Извините, что беспокою. Вы меня совершенно не знаете, но я очень много слышал о вас от ребят. В частности от наших самбистов. Пожалуйста, отнеситесь к моему письму со всей серьезностью и знайте, что от этого зависит исход очень важного дела. Сегодня после двенадцати часов ночи я буду проходить левадкой (зачеркнуто, исправлено: «пустырем») мимо новостройки в сторону вокзала. Поезд отправляется в 0.59. Сообщники известного вам Е. Г. Жилова знают о том, что я уезжаю в центр для того, чтобы передать следственным органам обличающие их материалы. Дальнейшее ясно. Прошу вас, товарищ Феоктистов, принять надлежащие меры…»

– Кто это – Феоктистов? – спросила Ляля, едва я дочитал письмо.

– Не знаю.

– Где он живет?

– Не помню. Где-то недалеко от дома железнодорожников. Леонид сказал, что Феоктистов будет в клубе строителей.

– Пошли скорее… Нет, погоди, где ты оставил Лешку? Лучше всего найти Лешку.

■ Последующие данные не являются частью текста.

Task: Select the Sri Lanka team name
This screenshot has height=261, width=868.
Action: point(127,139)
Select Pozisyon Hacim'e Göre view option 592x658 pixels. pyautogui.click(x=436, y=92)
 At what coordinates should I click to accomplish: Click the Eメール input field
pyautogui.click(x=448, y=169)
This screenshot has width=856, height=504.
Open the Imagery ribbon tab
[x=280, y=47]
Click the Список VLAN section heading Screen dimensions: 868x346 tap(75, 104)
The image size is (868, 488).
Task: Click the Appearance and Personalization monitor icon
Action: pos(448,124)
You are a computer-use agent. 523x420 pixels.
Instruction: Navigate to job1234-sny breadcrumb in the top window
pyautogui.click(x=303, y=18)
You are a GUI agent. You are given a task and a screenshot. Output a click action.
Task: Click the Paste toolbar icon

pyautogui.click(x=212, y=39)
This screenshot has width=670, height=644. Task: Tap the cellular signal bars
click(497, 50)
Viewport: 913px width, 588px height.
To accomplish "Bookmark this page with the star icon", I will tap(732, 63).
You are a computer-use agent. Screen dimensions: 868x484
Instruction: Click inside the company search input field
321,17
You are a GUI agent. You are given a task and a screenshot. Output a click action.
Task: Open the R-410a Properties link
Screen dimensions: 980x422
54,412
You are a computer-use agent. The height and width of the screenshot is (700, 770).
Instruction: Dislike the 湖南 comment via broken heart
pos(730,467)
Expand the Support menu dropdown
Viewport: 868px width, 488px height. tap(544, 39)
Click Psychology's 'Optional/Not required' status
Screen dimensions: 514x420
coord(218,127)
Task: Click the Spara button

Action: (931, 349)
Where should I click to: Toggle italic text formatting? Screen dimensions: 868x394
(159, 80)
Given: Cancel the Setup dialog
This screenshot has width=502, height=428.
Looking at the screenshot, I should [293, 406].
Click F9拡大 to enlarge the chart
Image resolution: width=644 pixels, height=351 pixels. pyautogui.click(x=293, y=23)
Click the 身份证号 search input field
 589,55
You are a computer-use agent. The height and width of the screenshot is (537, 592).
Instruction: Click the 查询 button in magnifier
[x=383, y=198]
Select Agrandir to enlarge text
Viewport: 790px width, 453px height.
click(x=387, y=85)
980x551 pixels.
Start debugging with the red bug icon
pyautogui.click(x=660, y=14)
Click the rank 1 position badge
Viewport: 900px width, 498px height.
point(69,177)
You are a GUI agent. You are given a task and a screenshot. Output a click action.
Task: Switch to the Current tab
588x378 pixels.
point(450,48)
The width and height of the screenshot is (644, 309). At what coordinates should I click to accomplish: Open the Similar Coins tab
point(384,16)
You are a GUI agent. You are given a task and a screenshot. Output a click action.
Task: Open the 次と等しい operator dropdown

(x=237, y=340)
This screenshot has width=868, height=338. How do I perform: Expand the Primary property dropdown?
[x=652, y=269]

Я был уверен, что Лешку в подвальчике не застанем, – прошло уже около двух часов с тех пор, как мы расстались. Но спорить с Лялей – нелегкое дело. Мы наведались в фруктовый подвал, во все соседние рестораны и пивные – Лешки и след простыл. Тогда пришлось подумать о Феоктистове.

В клубе строителей его не было. Директора клуба мы не нашли, а дежуривший товарищ сказал, что за всеми справками нужно обращаться к директору. «И вообще, – прибавил он, – адресов ответственных товарищей мы не даем…»

Вернулись к клубу железнодорожников, обошли все примыкающие кварталы, но я никак не мог признать балкона и цветов, на которые указывал мне Лешка.

– Может, в адресный стол обратиться? – нерешительно спросила Ляля.

– Какой же теперь адресный стол!

– А знаешь что, давай по телефонной книжке.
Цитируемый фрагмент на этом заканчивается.